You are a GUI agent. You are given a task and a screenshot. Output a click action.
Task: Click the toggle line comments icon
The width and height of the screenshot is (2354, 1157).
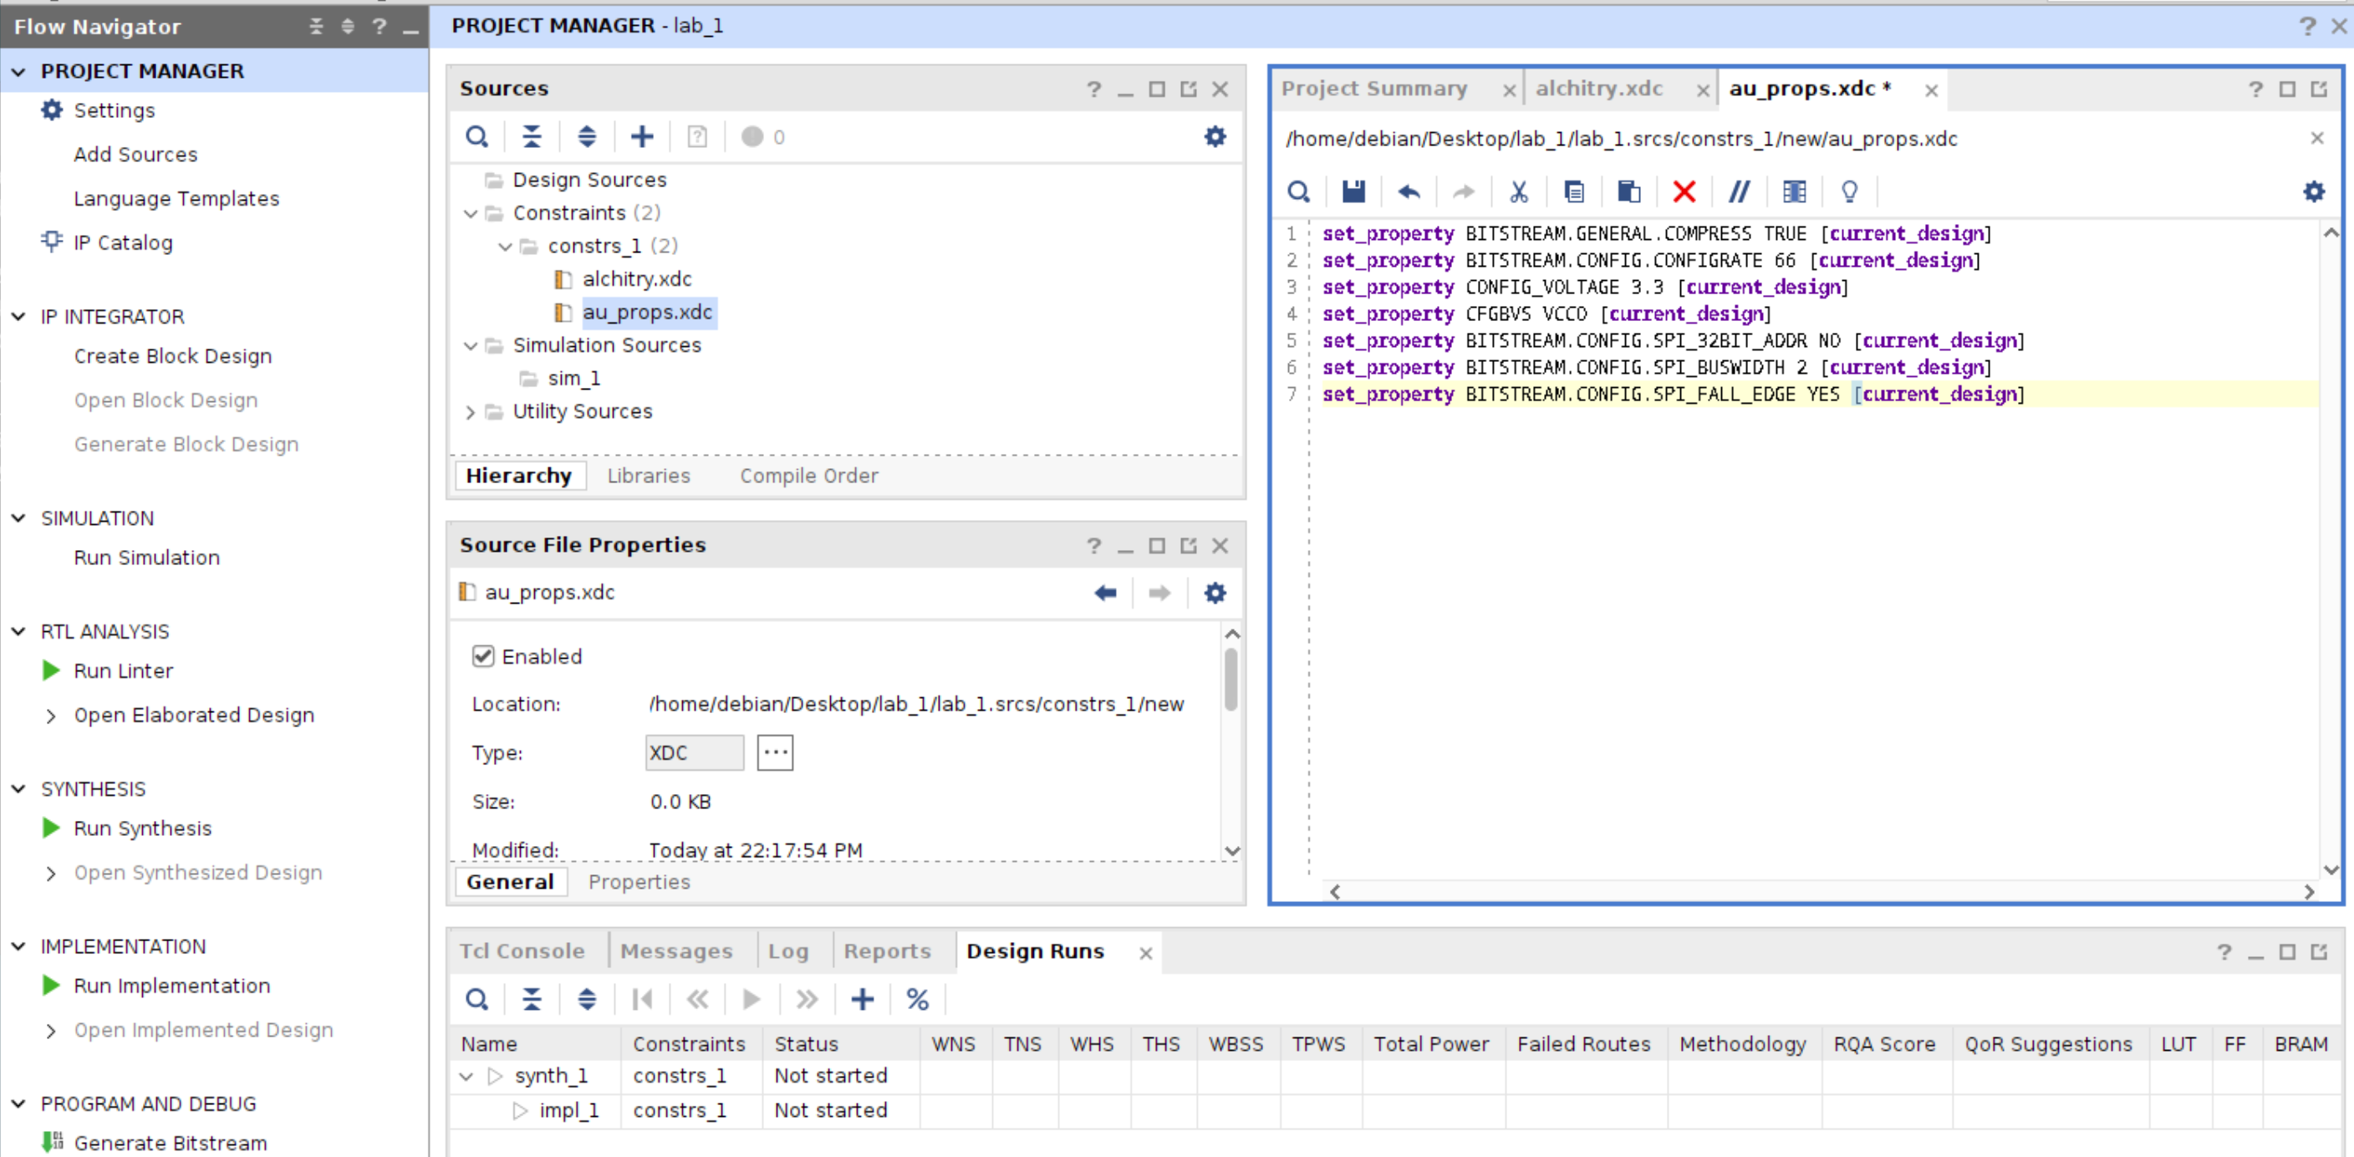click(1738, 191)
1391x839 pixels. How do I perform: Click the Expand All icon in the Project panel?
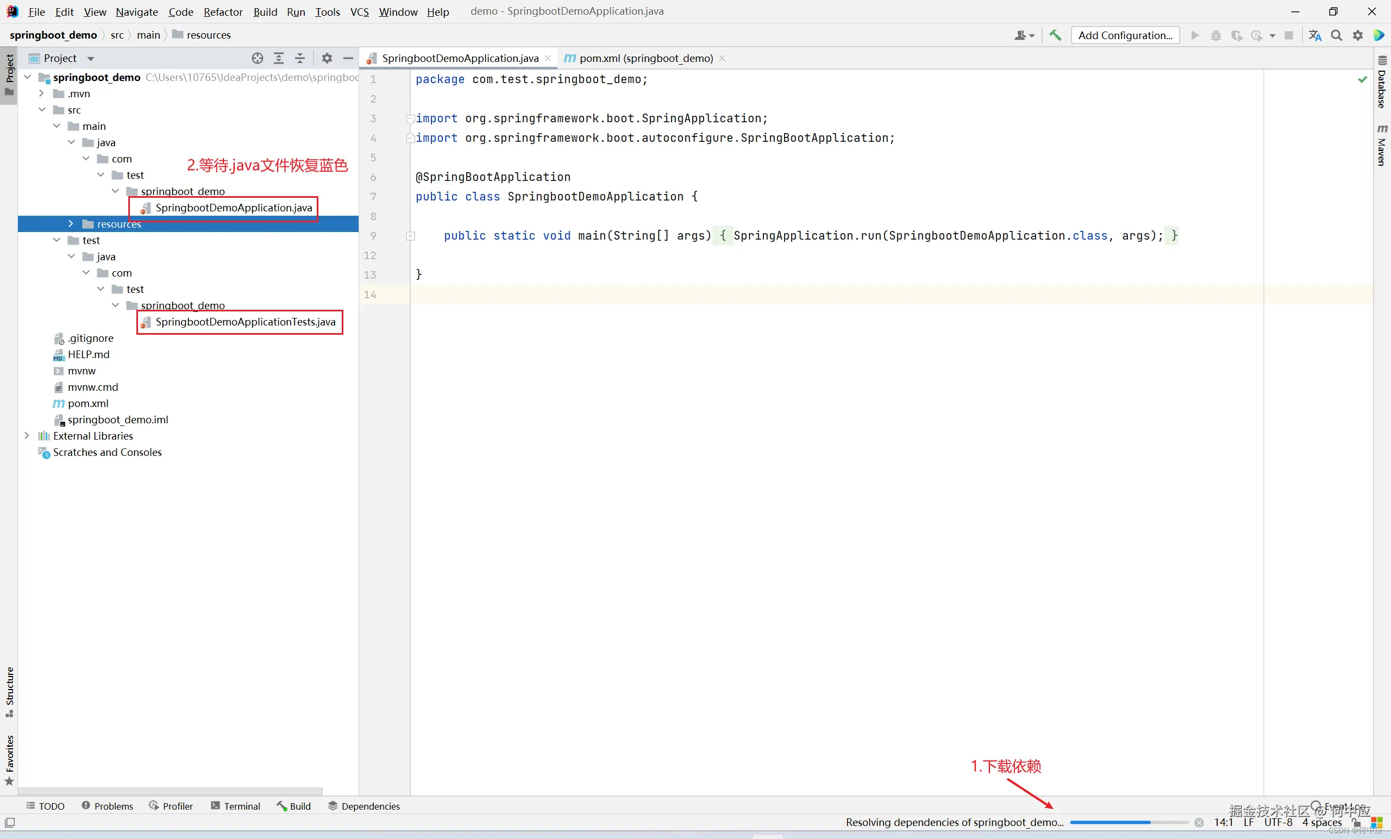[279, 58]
= = = = =
### INSTRUCTIONS TO FOLLOW:
For this exercise, return the data above exactly and leave every picture out.

### RESPONSE TO THIS EXERCISE:
You are a GUI agent. You are given a task and a screenshot. Output a click action.
Task: Click the toggle line comments icon
The width and height of the screenshot is (2354, 1157).
click(1738, 191)
1391x839 pixels. How do I perform: Click the Expand All icon in the Project panel?
[279, 58]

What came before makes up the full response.